Lindsay Mitchell

Jun 22, 2016  |  Today's News

Yesterday, the Department of Transportation’s Federal Aviation Administration finalized regulations for unmanned aircraft systems (UAS or “drones”) under 55 pounds that will take effect late this August.

Illinois Corn has been advocating for regulations that would still allow farmers adequate use of UAS on their farms for commercial use.
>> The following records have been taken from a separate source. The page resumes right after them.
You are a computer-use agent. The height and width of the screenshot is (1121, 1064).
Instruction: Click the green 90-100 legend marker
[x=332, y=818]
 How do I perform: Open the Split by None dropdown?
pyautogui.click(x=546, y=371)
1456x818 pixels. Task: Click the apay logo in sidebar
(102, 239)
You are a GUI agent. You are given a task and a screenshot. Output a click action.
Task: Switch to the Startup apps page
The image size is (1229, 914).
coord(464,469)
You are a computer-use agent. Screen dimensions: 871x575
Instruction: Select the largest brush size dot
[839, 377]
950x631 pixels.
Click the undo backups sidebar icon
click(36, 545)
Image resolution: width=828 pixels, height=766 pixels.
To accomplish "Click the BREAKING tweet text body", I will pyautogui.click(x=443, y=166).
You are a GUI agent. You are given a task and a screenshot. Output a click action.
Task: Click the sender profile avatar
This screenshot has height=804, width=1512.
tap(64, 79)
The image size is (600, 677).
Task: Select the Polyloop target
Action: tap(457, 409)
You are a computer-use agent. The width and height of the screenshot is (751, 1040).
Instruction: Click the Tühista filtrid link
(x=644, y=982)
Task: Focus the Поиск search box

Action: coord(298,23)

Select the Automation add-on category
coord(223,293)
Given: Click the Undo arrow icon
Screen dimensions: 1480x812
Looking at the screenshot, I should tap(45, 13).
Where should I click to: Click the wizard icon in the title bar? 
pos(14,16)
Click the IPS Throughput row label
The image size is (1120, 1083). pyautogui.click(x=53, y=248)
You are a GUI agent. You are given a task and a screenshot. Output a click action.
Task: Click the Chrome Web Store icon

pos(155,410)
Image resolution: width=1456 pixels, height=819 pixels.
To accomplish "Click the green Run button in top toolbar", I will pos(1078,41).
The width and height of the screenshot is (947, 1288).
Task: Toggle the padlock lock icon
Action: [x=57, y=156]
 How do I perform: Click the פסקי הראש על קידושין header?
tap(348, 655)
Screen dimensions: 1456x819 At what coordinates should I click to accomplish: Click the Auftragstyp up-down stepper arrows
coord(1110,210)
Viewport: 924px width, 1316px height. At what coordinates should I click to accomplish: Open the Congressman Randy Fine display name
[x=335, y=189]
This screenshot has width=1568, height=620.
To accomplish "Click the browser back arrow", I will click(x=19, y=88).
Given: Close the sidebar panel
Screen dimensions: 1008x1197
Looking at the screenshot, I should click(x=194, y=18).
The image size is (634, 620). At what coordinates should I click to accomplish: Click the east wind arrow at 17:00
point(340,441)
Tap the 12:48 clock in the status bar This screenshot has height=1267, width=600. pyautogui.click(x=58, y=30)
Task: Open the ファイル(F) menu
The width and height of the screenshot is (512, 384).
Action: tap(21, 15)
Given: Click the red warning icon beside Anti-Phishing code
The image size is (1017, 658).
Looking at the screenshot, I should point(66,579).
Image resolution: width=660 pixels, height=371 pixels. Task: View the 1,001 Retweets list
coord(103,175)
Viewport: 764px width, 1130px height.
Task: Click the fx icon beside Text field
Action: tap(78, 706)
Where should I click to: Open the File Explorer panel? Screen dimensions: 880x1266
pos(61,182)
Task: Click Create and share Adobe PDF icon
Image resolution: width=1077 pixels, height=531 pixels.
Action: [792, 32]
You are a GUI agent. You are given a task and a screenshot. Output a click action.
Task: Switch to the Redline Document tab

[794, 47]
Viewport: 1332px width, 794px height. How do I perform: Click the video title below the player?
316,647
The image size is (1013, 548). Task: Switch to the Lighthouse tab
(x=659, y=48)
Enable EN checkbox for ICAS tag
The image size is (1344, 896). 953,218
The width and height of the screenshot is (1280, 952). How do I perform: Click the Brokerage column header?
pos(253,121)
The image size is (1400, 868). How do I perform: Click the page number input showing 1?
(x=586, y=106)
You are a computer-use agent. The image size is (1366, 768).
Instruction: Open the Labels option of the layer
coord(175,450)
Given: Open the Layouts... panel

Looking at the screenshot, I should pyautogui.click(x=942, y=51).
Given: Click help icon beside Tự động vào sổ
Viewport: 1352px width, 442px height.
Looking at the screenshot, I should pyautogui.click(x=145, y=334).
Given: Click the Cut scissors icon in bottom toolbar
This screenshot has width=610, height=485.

The new rule, simplifies the process for the commercial use of drones. Previously, the FAA only authorized commercial uses on a case-by-case basis. Under the new rule, drones weighing less than 55 pounds can fly at altitudes of up to 400 feet and up to 100 miles per hour during the day (30 minutes before official sunrise to 30 minutes after official sunset, local time). Drones must stay within the operator’s visual line-of-sight. The rule bans night time operation without an FAA waiver; operation from a moving vehicle or aircraft; carrying hazardous materials; operation over any persons not directly participating in the operation; operation under a covered structure or inside a covered stationary vehicle.

Commercial drone pilots must obtain a remote pilot airman certificate with a small UAS rating or be under the direct supervision of a person who has one. To qualify, a person must:

  • Be at least 16 years of age.
  • Pass an initial aeronautical knowledge test at an FAA knowledge testing center, or
  • Hold a part 61 pilot certificate, complete a flight review within the previous 24 months and complete a small FAA UAS training course.
  • Be vetted by the Transportation Security Administration.
  • Part 61 pilot certificate holders may obtain a temporary remote pilot certificate immediately upon submitting an application.
  • Note: Recreational drone operators are still required to register their hobby drones.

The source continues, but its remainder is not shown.